Back in Blighty!
After a total of 165 days as a FinTech CTO in Hong Kong I’m back in Blighty! I’ve had an amazing time in Hong Kong and its been a fantastic opportunity to realise the ideas, methods and practices that I have honed over my career.
The Platform
In what feels like a very short period of time we assembled an amazing engineering team and delivered a platform in line with my principles of NoDev, NoOps and NoIT: A fully Cloud Native infrastructure, Microservice software architecture, Twelve Factor application design principles with containers deployed to an Open Source PaaS that also provides the applications that allow the creation of DevOps circuits with fully automated CI/CD.
The Talent
A key factor in attracting the right engineering talent was the promise that we would encourage full stack development. For organisational purposes I still defined Client Side (Web and Mobile), Service Side (Middleware and Database) and DevOps (System Administration, Networks, Release Management and everything else) teams but, in reality I hired individuals that, while having a speciality, were multidisciplinary and polyglot. Creating an environment that demanded co-operation was all that was needed for these individuals to begin extending their expertise beyond disciplinary boundaries.
Surprise Takeaway
One of the most unexpected and refreshing discoveries for me was the use of Behaviour Driven Development and how it fostered clear and ambiguous interaction between the business team and the engineering team.
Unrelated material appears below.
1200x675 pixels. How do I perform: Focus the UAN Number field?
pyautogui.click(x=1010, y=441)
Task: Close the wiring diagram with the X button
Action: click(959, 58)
I liked the approach so much that I implemented a few BDD scenarios myself using behave! Hooking up the scenario test results to Jenkins demonstrated the progress the engineering team were making to the business and eliminated the need for unnecessary progress reporting, very NoIT!
In Summary
Ultimately I consider experiences in Hong Kong as being priceless. It was incredibly refreshing to work in an environment that wasn’t encumbered by decades of suffocating regulation, legacy and technical debt (however much I enjoying transforming such environments). I have a huge amount of gratitude and respect for all my colleagues and I wish them every success. Hong Kong itself is a friendly and vibrant international hub with terrific food to boot!
What Next?
There are plenty of opportunities, in the UK, Europe and Southeast Asia but I’m not planning on rushing into anything. The main thing I’m leaning towards is starting up my own BioTech firm. This is something that I have been preparing for, for a number of years and I’m certainly ready for it. Then there is the book that I started to write before moving to Hong Kong, if anyone can recommend a good editor/publisher do let me know. In the meantime it’s a beautiful spring day in London, I have some cold beers and the garden is in need of some attention!